Task to complete:
Read through the listing, and wherever a line holds the word "computer", return it.

Input data:
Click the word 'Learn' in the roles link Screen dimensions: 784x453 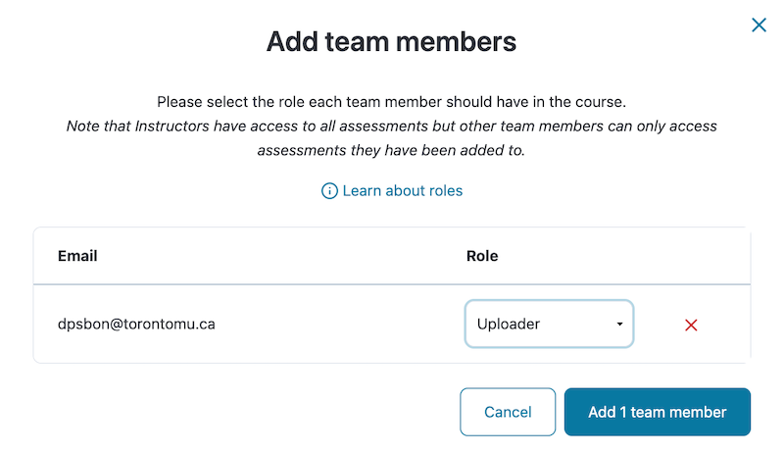[363, 191]
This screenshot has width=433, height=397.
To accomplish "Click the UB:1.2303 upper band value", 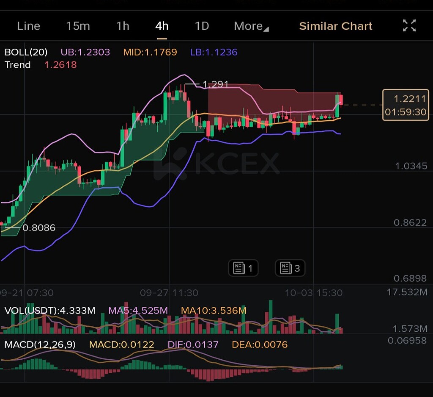I will coord(85,52).
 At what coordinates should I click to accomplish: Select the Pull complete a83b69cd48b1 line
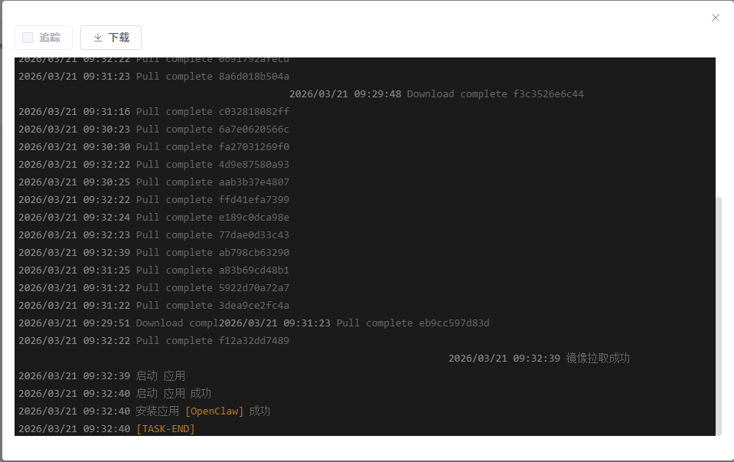(x=212, y=270)
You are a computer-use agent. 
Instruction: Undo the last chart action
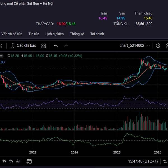click(56, 46)
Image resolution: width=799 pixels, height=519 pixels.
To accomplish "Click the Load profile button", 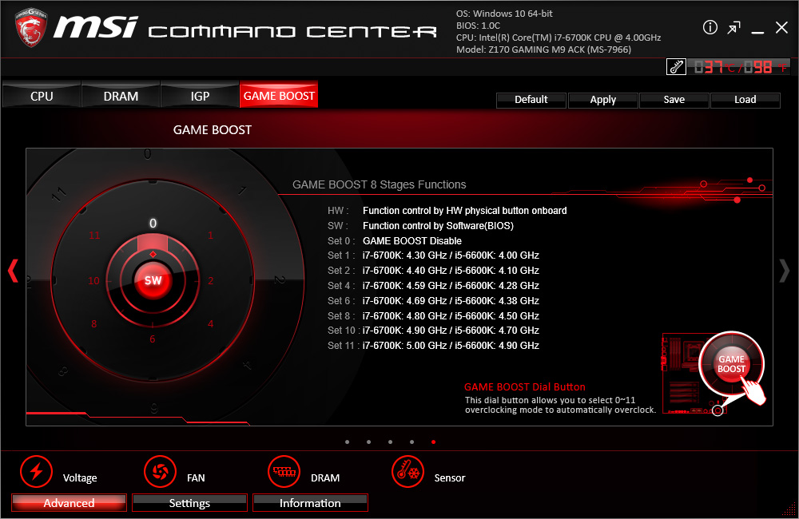I will 745,100.
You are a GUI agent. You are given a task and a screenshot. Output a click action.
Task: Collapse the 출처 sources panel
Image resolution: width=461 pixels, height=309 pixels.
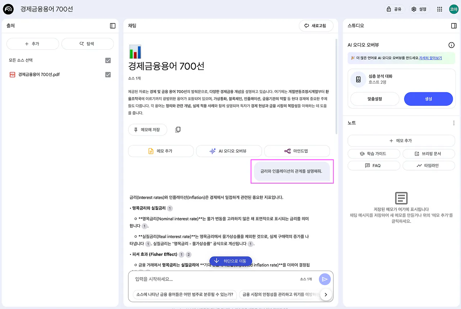click(x=112, y=26)
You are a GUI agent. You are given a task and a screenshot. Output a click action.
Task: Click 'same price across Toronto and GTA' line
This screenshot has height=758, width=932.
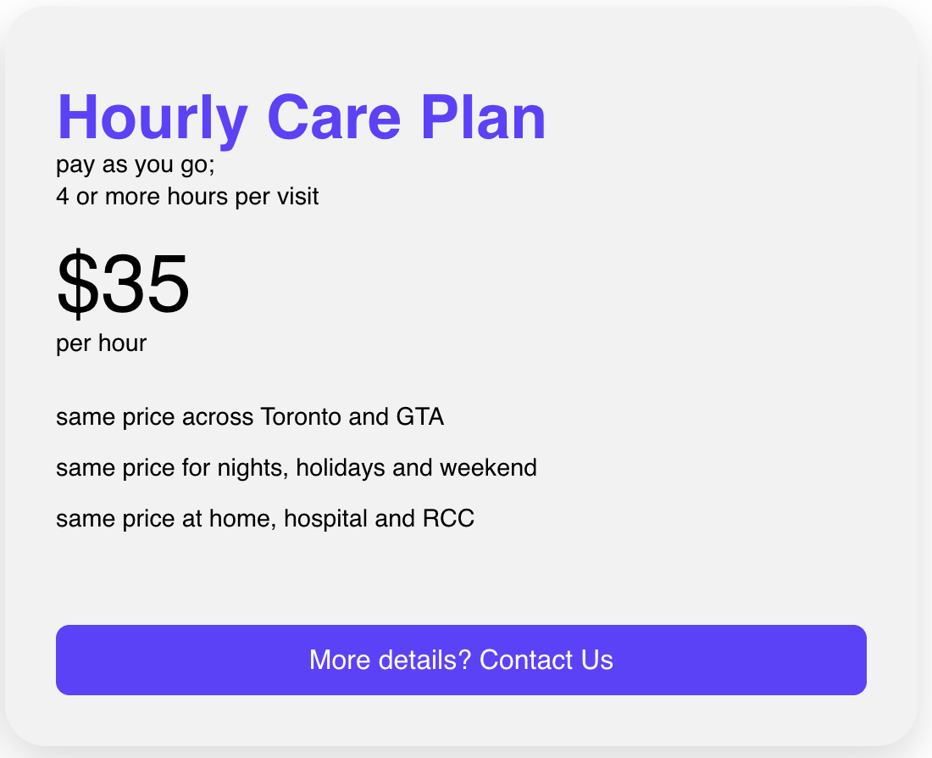249,417
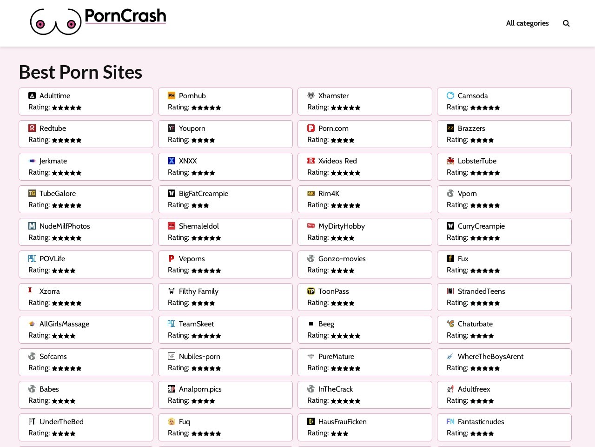Open the Vporn listing link
595x447 pixels.
point(467,194)
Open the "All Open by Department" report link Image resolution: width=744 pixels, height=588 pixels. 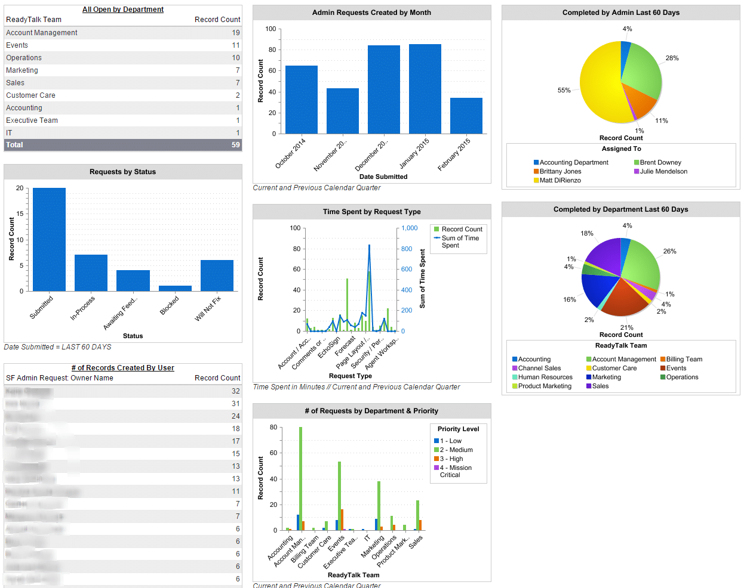(x=122, y=9)
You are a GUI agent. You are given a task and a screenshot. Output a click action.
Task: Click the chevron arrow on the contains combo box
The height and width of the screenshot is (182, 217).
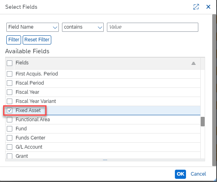(100, 27)

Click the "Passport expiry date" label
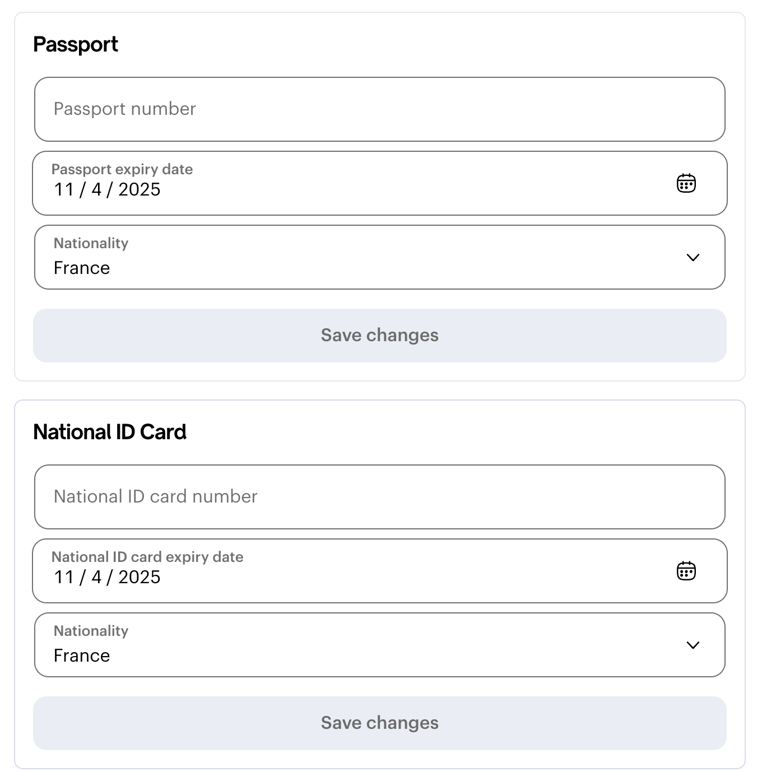122,169
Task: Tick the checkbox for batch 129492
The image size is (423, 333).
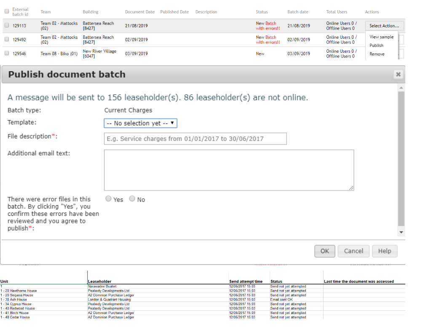Action: (6, 39)

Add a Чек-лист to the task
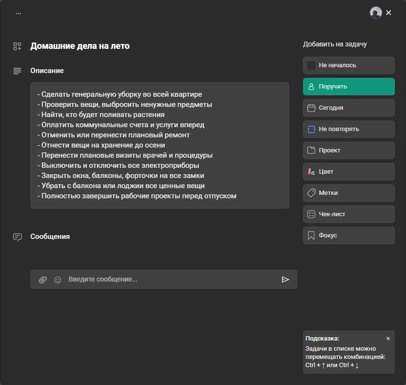[x=348, y=214]
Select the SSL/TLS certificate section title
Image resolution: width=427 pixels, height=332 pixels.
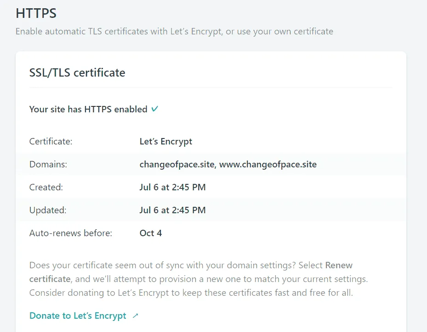(77, 72)
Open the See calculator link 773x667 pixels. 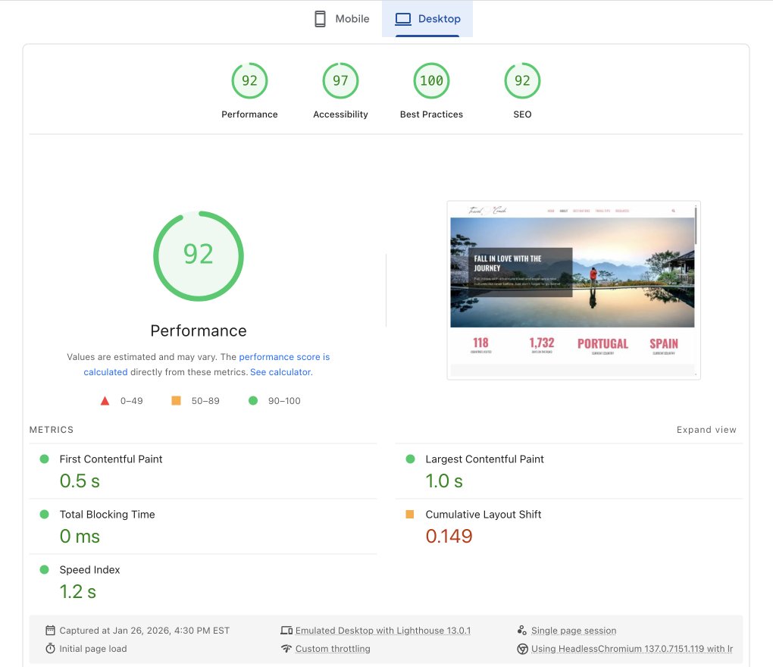(280, 371)
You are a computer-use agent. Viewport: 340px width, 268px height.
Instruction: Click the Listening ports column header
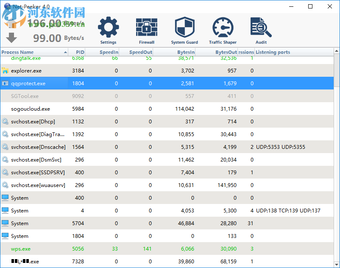(273, 52)
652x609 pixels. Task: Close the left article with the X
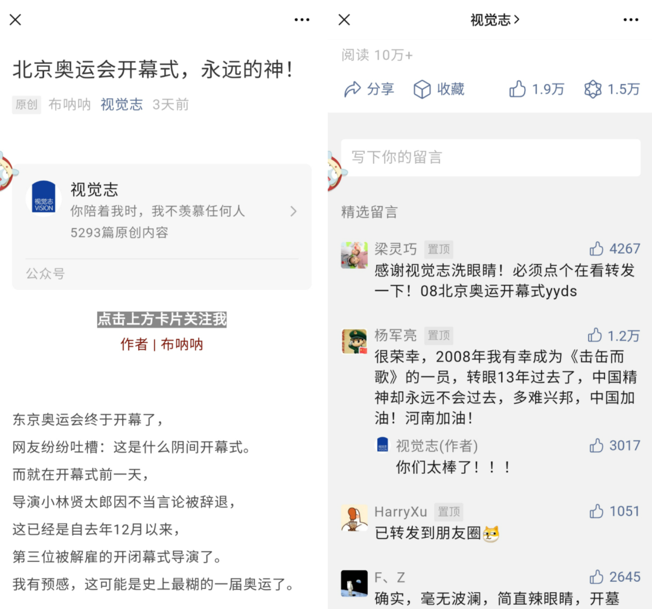pos(16,20)
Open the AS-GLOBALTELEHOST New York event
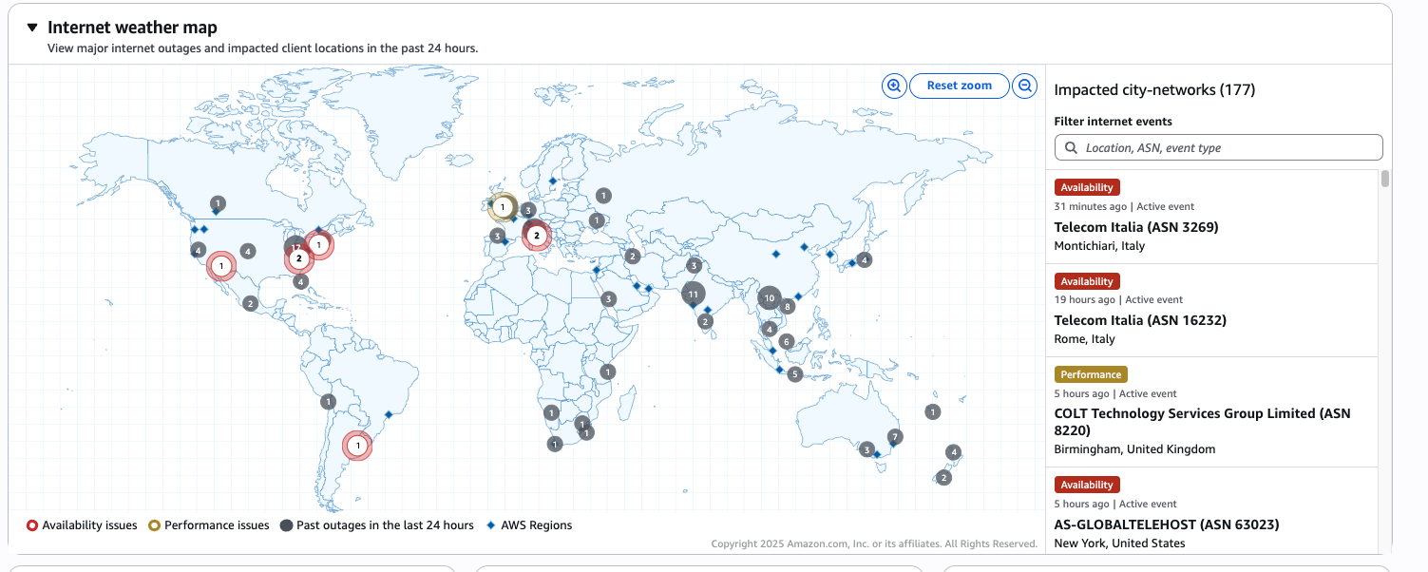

Exercise response:
You are a computer-use agent. 
You are a computer-use agent. Viewport: 340px width, 268px height.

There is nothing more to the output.